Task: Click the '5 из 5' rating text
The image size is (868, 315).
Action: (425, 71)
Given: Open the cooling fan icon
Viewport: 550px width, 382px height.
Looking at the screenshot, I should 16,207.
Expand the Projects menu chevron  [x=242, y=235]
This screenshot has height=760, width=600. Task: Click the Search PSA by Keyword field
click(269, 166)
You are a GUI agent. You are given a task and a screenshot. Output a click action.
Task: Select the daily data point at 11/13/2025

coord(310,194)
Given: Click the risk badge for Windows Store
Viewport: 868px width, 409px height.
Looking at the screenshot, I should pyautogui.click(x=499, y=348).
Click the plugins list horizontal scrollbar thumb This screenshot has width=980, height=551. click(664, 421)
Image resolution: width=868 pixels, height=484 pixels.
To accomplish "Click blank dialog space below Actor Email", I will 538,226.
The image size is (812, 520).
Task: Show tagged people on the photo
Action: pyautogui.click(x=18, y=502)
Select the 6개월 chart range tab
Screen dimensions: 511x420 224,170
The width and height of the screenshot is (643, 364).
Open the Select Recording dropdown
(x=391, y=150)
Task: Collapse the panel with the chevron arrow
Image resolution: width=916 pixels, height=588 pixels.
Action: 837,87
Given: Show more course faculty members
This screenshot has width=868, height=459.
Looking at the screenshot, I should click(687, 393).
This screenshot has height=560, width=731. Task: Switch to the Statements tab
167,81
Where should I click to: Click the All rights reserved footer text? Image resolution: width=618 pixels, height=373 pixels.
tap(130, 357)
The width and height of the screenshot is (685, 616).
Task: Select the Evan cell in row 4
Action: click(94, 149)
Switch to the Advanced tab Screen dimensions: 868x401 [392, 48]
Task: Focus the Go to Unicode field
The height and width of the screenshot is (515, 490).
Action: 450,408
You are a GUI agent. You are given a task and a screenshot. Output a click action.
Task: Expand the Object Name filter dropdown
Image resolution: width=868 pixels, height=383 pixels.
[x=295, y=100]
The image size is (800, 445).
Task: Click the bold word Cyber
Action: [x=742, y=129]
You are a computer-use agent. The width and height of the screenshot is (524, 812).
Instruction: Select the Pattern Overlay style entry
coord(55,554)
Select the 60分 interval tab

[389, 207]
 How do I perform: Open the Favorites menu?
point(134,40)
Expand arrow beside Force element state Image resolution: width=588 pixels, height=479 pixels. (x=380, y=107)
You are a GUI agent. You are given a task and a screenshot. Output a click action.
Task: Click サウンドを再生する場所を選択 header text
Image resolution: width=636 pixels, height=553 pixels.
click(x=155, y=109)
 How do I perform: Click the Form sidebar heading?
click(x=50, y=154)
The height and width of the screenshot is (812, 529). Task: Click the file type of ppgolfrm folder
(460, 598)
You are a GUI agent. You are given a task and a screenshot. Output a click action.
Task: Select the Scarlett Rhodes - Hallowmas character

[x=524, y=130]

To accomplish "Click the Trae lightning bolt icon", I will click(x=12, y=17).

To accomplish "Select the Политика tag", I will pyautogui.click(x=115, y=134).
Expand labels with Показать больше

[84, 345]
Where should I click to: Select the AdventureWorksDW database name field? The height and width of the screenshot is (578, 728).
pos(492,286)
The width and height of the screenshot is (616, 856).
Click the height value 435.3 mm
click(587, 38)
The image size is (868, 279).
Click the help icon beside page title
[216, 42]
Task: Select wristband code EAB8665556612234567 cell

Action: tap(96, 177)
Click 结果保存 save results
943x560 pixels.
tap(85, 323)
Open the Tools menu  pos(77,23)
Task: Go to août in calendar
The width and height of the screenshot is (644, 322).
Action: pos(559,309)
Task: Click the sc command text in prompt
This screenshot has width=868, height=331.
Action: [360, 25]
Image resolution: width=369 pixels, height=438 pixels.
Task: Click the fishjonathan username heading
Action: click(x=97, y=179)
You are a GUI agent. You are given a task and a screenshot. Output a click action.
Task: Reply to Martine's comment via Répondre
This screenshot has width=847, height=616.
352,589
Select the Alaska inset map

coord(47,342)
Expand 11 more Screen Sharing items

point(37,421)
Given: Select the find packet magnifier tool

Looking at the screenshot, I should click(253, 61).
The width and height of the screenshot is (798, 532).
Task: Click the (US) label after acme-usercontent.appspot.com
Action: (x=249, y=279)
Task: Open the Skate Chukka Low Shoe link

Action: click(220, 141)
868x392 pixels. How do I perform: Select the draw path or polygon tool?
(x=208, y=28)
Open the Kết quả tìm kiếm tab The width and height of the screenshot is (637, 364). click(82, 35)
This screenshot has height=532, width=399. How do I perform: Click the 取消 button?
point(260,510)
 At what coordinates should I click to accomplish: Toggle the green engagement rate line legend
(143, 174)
======
**What needs to be done:**
Reproduce the material while keeping each line exactly as it was written.

**Response area:**
Task: Click the '5 из 5' rating text
The image size is (868, 315).
Action: (425, 71)
Given: Open the cooling fan icon
Viewport: 550px width, 382px height.
Looking at the screenshot, I should 16,207.
Expand the Projects menu chevron  [x=242, y=235]
This screenshot has height=760, width=600. Task: Click the Search PSA by Keyword field
click(269, 166)
You are a GUI agent. You are given a task and a screenshot. Output a click action.
Task: Select the daily data point at 11/13/2025

coord(310,194)
Given: Click the risk badge for Windows Store
Viewport: 868px width, 409px height.
Looking at the screenshot, I should pyautogui.click(x=499, y=348).
Click the plugins list horizontal scrollbar thumb This screenshot has width=980, height=551. click(664, 421)
Image resolution: width=868 pixels, height=484 pixels.
To accomplish "Click blank dialog space below Actor Email", I will 538,226.
The image size is (812, 520).
Task: Show tagged people on the photo
Action: pyautogui.click(x=18, y=502)
Select the 6개월 chart range tab
Screen dimensions: 511x420 224,170
The width and height of the screenshot is (643, 364).
Open the Select Recording dropdown
(x=391, y=150)
Task: Collapse the panel with the chevron arrow
Image resolution: width=916 pixels, height=588 pixels.
Action: 837,87
Given: Show more course faculty members
This screenshot has width=868, height=459.
Looking at the screenshot, I should click(687, 393).
This screenshot has height=560, width=731. Task: Switch to the Statements tab
167,81
Where should I click to: Click the All rights reserved footer text? Image resolution: width=618 pixels, height=373 pixels.
tap(130, 357)
The width and height of the screenshot is (685, 616).
Task: Select the Evan cell in row 4
Action: click(94, 149)
Switch to the Advanced tab Screen dimensions: 868x401 [392, 48]
Task: Focus the Go to Unicode field
The height and width of the screenshot is (515, 490).
Action: 450,408
You are a GUI agent. You are given a task and a screenshot. Output a click action.
Task: Expand the Object Name filter dropdown
Image resolution: width=868 pixels, height=383 pixels.
[x=295, y=100]
The image size is (800, 445).
Task: Click the bold word Cyber
Action: [x=742, y=129]
You are a computer-use agent. The width and height of the screenshot is (524, 812).
Instruction: Select the Pattern Overlay style entry
coord(55,554)
Select the 60分 interval tab

[389, 207]
 How do I perform: Open the Favorites menu?
point(134,40)
Expand arrow beside Force element state Image resolution: width=588 pixels, height=479 pixels. (x=380, y=107)
You are a GUI agent. You are given a task and a screenshot. Output a click action.
Task: Click サウンドを再生する場所を選択 header text
Image resolution: width=636 pixels, height=553 pixels.
click(x=155, y=109)
 How do I perform: Click the Form sidebar heading?
click(x=50, y=154)
The height and width of the screenshot is (812, 529). Task: Click the file type of ppgolfrm folder
(460, 598)
You are a GUI agent. You are given a task and a screenshot. Output a click action.
Task: Select the Scarlett Rhodes - Hallowmas character

[x=524, y=130]

To accomplish "Click the Trae lightning bolt icon", I will click(x=12, y=17).

To accomplish "Select the Политика tag", I will pyautogui.click(x=115, y=134).
Expand labels with Показать больше

[84, 345]
Where should I click to: Select the AdventureWorksDW database name field? The height and width of the screenshot is (578, 728).
pos(492,286)
The width and height of the screenshot is (616, 856).
Click the height value 435.3 mm
click(587, 38)
The image size is (868, 279).
Click the help icon beside page title
[216, 42]
Task: Select wristband code EAB8665556612234567 cell

Action: tap(96, 177)
Click 结果保存 save results
943x560 pixels.
tap(85, 323)
Open the Tools menu  pos(77,23)
Task: Go to août in calendar
The width and height of the screenshot is (644, 322).
Action: pos(559,309)
Task: Click the sc command text in prompt
This screenshot has width=868, height=331.
Action: [360, 25]
Image resolution: width=369 pixels, height=438 pixels.
Task: Click the fishjonathan username heading
Action: click(x=97, y=179)
You are a GUI agent. You are given a task and a screenshot. Output a click action.
Task: Reply to Martine's comment via Répondre
This screenshot has width=847, height=616.
352,589
Select the Alaska inset map

coord(47,342)
Expand 11 more Screen Sharing items

point(37,421)
Given: Select the find packet magnifier tool

Looking at the screenshot, I should click(253, 61).
The width and height of the screenshot is (798, 532).
Task: Click the (US) label after acme-usercontent.appspot.com
Action: (x=249, y=279)
Task: Open the Skate Chukka Low Shoe link

Action: click(220, 141)
868x392 pixels. How do I perform: Select the draw path or polygon tool?
(x=208, y=28)
Open the Kết quả tìm kiếm tab The width and height of the screenshot is (637, 364). click(82, 35)
This screenshot has height=532, width=399. How do I perform: Click the 取消 button?
point(260,510)
 At what coordinates should I click to accomplish: Toggle the green engagement rate line legend
(143, 174)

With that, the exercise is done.